SOURCE DOCUMENT:
========

[Date Prev][Date Next][Thread Prev][Thread Next][Date Index][Thread Index]

Re: [HTCondor-users] Failed to connect to schedd



Thanks so much. This was indeed the issue. I refactored my code so
that all the condor jobs are submitted in one transaction and this
error was resolved.

On Thu, Jan 11, 2018 at 5:24 PM, John M Knoeller <johnkn@xxxxxxxxxxx> wrote:
> The schedd is not multi-threaded.   Once you have begun a transaction to the Schedd, it will not do any other work until that transaction completes.   By any other work, I include accepting new connections (i.e. contacting the Schedd); also processing queries, or for that matter, starting and completing jobs.  Nothing will happen until the transaction completes.
>
> So the multi-threaded nature of your app almost certainly explains the failures to contact the Schedd.   If you synchronize your threads so that only one is attempting to talk to the schedd at a time, the failures should go away.
>
> Since your script did not corrupt the schedd, It can fairly be described as thread *safe*.   But it is certainly not multi-threaded.
>
> If it's not too much work.  I would recommend that you redesign your script so it does all communication with any given schedd using only a single thread.  That includes queries as well as submits.
>
> You can safely have several threads each talking to different schedd's at the same time though.
>
> -tj
>
> -----Original Message-----
> From: HTCondor-users [mailto:htcondor-users-bounces@xxxxxxxxxxx] On Behalf Of Larry Martell
> Sent: Thursday, January 11, 2018 1:31 PM
> To: HTCondor-Users Mail List <htcondor-users@xxxxxxxxxxx>
> Subject: Re: [HTCondor-users] Failed to connect to schedd
>
> I tried this on bare metal outside the docker container and I got the
> same errors. One thing I did not mention in my original post is that
> this is a threaded app, and each
>
>     with schedd.transaction() as txn:
>         id = sub.queue(txn)

========

TASKS TO PERFORM:
(1) Can you return the passage of the HTCondor schedd thread starting at "On Thu, Jan" and ending at "the transaction completes.", word for word?
(2) Could you resume the HTCondor schedd thread from the point where the text stops?
The records come from a separate source, not from the HTCondor thread.

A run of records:
========

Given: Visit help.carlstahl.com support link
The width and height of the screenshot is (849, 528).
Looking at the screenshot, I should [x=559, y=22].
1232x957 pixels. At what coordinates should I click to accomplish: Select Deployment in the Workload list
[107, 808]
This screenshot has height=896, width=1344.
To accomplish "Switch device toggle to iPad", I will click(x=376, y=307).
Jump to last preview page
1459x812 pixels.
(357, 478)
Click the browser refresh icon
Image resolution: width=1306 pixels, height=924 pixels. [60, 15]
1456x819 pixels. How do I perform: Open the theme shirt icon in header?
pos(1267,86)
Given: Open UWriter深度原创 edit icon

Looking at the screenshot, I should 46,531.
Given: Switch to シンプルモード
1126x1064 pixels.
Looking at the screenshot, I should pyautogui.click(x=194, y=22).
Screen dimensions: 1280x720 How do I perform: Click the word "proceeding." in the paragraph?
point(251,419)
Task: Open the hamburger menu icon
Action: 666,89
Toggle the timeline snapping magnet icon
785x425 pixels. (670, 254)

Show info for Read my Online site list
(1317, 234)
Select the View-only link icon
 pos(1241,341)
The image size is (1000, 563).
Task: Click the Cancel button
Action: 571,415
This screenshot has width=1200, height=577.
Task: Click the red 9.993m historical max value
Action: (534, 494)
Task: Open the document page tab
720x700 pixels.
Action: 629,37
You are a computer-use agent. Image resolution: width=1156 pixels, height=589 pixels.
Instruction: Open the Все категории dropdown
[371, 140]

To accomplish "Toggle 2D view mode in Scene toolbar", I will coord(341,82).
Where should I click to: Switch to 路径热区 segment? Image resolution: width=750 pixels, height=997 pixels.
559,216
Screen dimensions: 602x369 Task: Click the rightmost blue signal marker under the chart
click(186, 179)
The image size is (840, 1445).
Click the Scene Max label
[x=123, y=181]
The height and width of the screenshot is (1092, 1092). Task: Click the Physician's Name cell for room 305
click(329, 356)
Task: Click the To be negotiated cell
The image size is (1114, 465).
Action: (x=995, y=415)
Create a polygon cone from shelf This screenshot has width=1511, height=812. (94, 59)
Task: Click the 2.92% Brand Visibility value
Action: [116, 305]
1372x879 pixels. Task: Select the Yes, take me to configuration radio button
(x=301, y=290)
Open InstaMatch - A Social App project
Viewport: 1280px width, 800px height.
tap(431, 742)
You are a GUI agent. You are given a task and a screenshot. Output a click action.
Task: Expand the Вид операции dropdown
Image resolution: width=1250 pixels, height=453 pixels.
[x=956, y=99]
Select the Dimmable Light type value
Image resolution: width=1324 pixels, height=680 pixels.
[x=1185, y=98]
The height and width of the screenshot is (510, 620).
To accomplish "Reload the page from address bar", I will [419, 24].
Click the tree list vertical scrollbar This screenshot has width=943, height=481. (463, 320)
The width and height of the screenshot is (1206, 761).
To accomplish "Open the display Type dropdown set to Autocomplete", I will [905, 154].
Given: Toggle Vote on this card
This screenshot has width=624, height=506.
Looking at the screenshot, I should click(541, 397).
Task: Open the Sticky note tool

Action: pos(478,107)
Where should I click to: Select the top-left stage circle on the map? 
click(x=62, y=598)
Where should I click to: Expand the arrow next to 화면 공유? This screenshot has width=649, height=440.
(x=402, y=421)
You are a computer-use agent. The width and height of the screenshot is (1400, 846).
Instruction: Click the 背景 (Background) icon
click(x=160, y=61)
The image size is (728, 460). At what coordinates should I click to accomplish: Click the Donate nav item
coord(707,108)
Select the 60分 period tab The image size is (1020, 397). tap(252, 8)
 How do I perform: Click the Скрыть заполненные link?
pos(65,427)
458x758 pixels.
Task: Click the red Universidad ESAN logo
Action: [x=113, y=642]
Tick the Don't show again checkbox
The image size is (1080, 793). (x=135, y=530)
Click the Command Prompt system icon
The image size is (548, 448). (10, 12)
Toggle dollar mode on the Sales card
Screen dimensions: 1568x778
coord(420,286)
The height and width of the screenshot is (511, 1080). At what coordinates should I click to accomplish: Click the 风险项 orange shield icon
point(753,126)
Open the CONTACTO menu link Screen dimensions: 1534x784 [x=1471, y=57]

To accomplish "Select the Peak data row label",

========

ANSWERS TO EACH TASK:
(1)
On Thu, Jan 11, 2018 at 5:24 PM, John M Knoeller <johnkn@xxxxxxxxxxx> wrote:
> The schedd is not multi-threaded.   Once you have begun a transaction to the Schedd, it will not do any other work until that transaction completes.   By any other work, I include accepting new connections (i.e. contacting the Schedd); also processing queries, or for that matter, starting and completing jobs.  Nothing will happen until the transaction completes.

(2)
>
> is in a different thread. I found this post in the ML archives:
>
> https://www-auth.cs.wisc.edu/lists/htcondor-users/2016-October/msg00079.shtml
>
> Are there any issues with the thread safety of this?
>
> On Tue, Jan 9, 2018 at 10:20 PM, Larry Martell <larry.martell@xxxxxxxxx> wrote:
>> The python script doing the job submits is running on a different
>> physical machine as the Schedd and it's running inside a docker
>> container. I will try and see if I can test it outside the container
>> and see if I get the same behavour.
>>
>> No, with the current structure of the program it's not feasible to
>> queue all the jobs in the same transaction object - I would have to
>> refactor it a bit for that.
>>
>> On Tue, Jan 9, 2018 at 9:54 AM, Jason Patton <jpatton@xxxxxxxxxxx> wrote:
>>> I can't reproduce this using a loop with 1000 jobs in a personal
>>> condor. Is this also using a remote Schedd?
>>>
>>> If it makes sense to do so, do you get the same behavior if you put
>>> "with schedd.transaction() as txn" outside the loop and queue all your
>>> jobs with the same transaction object?
>>>
>>> The number of slots available and MAX_JOBS_RUNNING shouldn't matter.
>>>
>>> Jason
>>>
>>> On Sun, Jan 7, 2018 at 3:32 PM, Larry Martell <larry.martell@xxxxxxxxx> wrote:
>>>> I am submitting jobs from python in a loop that has this:
>>>>
>>>>     sub = htcondor.Submit(submit_dict)
>>>>     with schedd.transaction() as txn:
>>>>         id = sub.queue(txn)
>>>>
>>>> I want to submit thousands of jobs, each one with a different
>>>> submit_dict. What happens is the first 24 get submitted, then I start
>>>> to get 'Failed to connect to schedd' from the call to
>>>> schedd.transaction().
>>>>
>>>> I'll get that twice, then I can submit 12 jobs, then I get the error
>>>> once, then I can submit 6 jobs. It continues like this, a few errors,
>>>> a few successful submits.
>>>>
>>>> This is my MAX_JOBS_RUNNING setting on the master:
>>>>
>>>> condor_config_val MAX_JOBS_RUNNING
>>>> MIN({23933, 10000})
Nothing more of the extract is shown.